What if the right unit of work isn't an agent, but a fleet of small ones with shared memory and shared tools?
I keep watching teams reach for one heavyweight agent — pile fifty, sixty, a hundred skills onto it — and then spend most of their effort fighting the resulting monolith. The skill graph collides with itself. Tool selection gets unreliable. Context windows blow out. Every new capability makes the existing ones a little worse.
The bet I'm prototyping is the opposite shape: small, specialized agents in a fleet, with the fleet itself as the primitive — not the agent.
What goes wrong with one big agent
- Skills interfere. A single planner asked to do everything from sales outreach to log triage starts confusing tools and contexts. More skills, more drift.
- No shared substrate. Two agents on the same team can't see each other's work, can't share memory, can't pass tasks. Every team rebuilds this from scratch.
- Runtime lock-in. The framework that makes the agent usually owns the deployment, the messaging, the tool calls. Swapping the runtime means rewriting everything.

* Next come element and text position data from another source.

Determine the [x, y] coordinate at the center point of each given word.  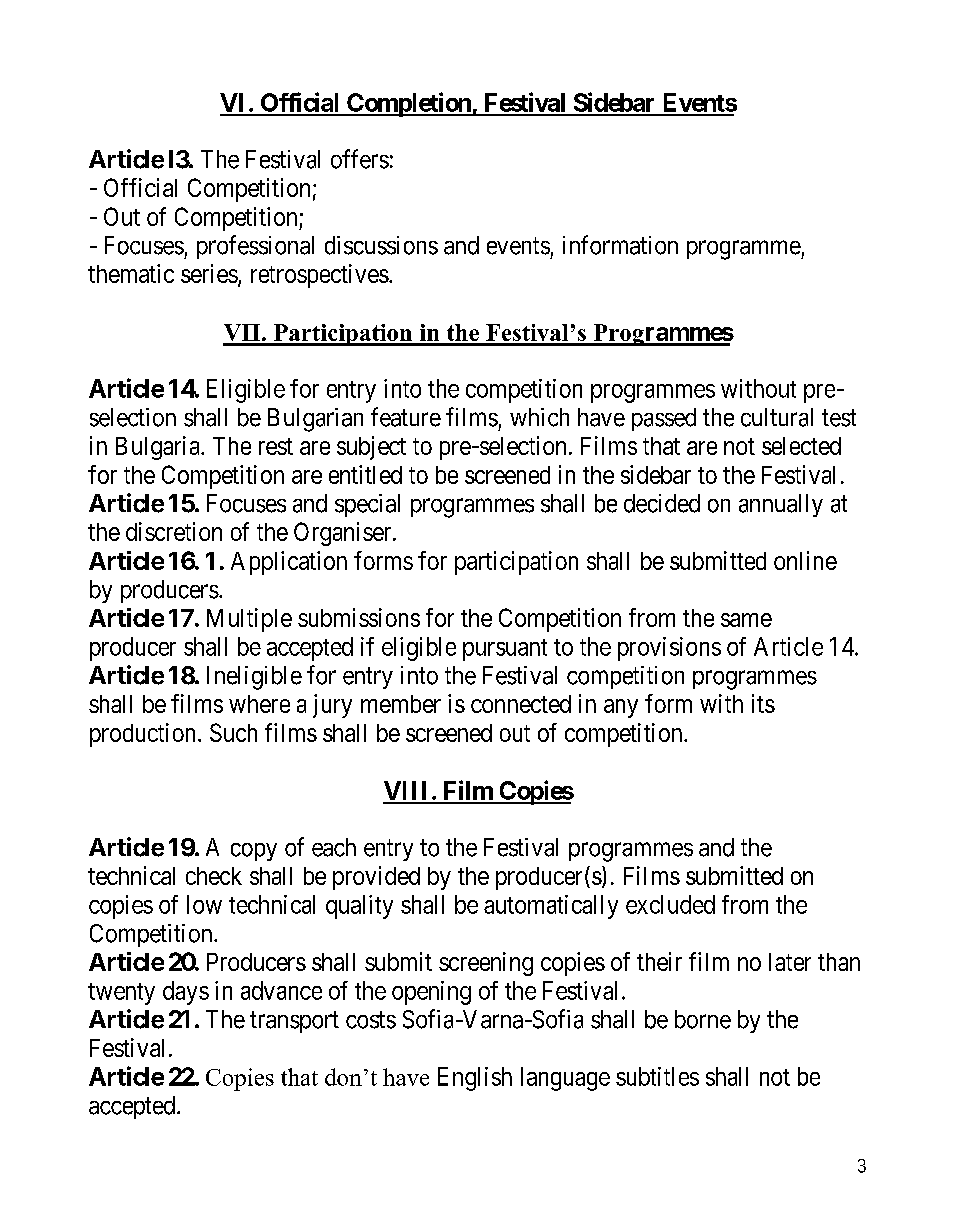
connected [521, 704]
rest [276, 446]
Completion [409, 104]
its [763, 703]
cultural [777, 417]
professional [255, 247]
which [539, 417]
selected [801, 446]
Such [233, 732]
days [186, 993]
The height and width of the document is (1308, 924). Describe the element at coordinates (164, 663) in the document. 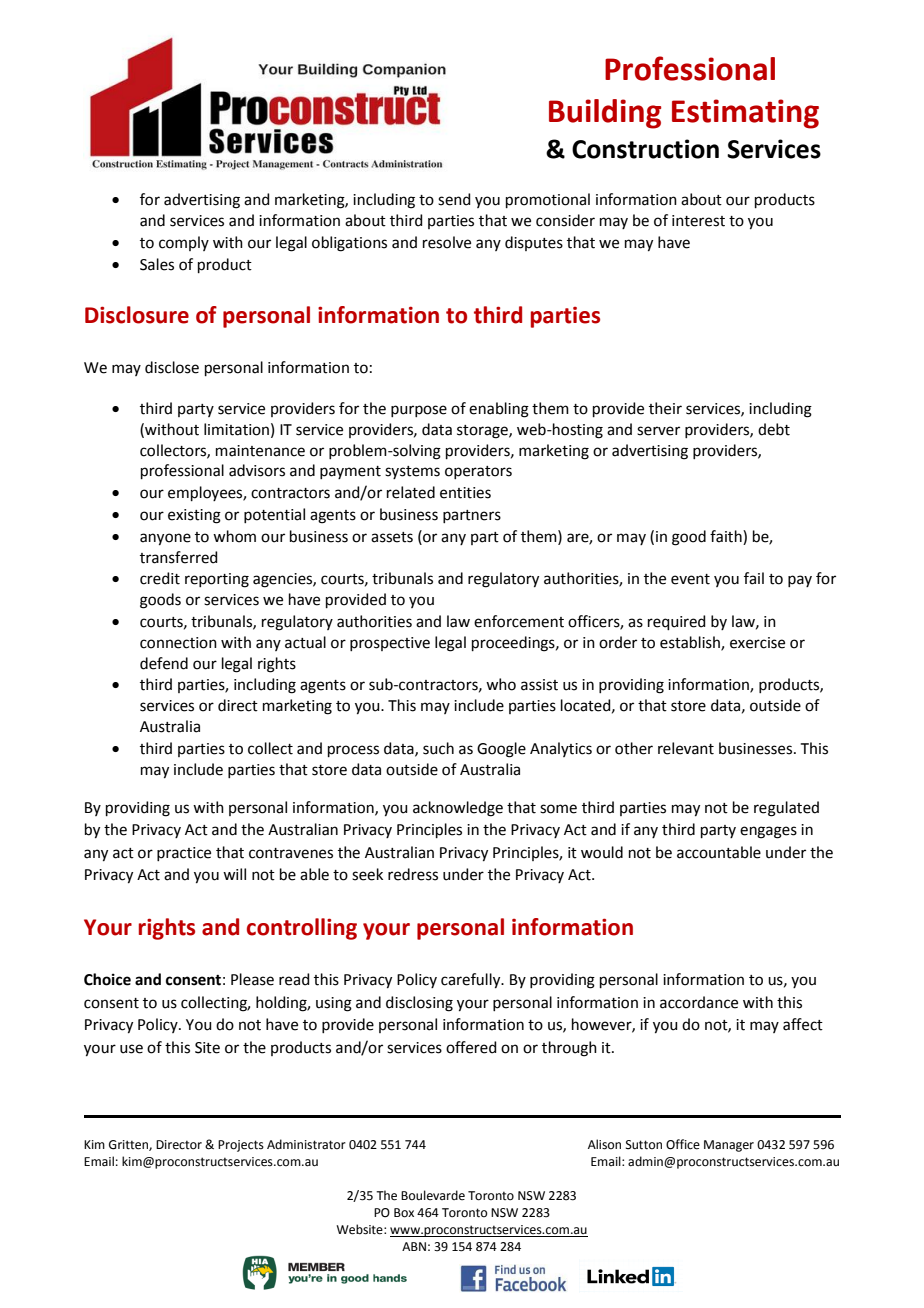

I see `defend` at that location.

- Distribution is broken. "Here's an agent that does X" usually means "here's a half-configured Python project, good luck." There's no batteries-included unit you can hand someone.
The bet
Treat the fleet as the unit:
- Agents are declarative. Small YAML or config files that say what an agent is, not procedural code that defines it.
- The fleet owns the primitives. Task queue, shared memory, delegation, tool registry. Any agent in the fleet can use them.
- Runtimes are pluggable. A lightweight runtime for cheap, narrow agents. A heavier runtime when you need it. Same fleet contract, different engines underneath.
- Capability packs ship as bundles. Skills + integrations + MCP servers, curated together so a new fleet starts useful instead of empty.
Once the fleet is the primitive, "more capability" stops meaning "fatter agent" and starts meaning "another teammate with its own narrow job and shared access to the team's memory."
Where it is
Working prototype. Daemon, CLI, and a small web console for inspecting fleets. Core architecture is in: agent runtime interface, messaging contract, four-layer model. Active work is on the capability tier — fleet-level tools, MCP sidecars, and a baseline pack you'd actually want to start with.
What I'm still thinking about
- Pack curation is a knife-edge. Batteries-included enough to be delightful on day one, but not so prescriptive that teams hit the ceiling on day three. I don't have a clean answer yet.
- Coordination at scale. A three-agent fleet is easy. What does the task queue and delegation contract look like when a fleet has fifteen agents and they're all asking each other for things?
- Where's the open-core line? Single fleet, core orchestration, runtime contract — clearly open. Multi-fleet, RBAC, cost tracking, clustering — clearly the commercial layer. The wedge needs to feel honest, not crippled.
More on this once the capability tier lands and I've put a real fleet through real work.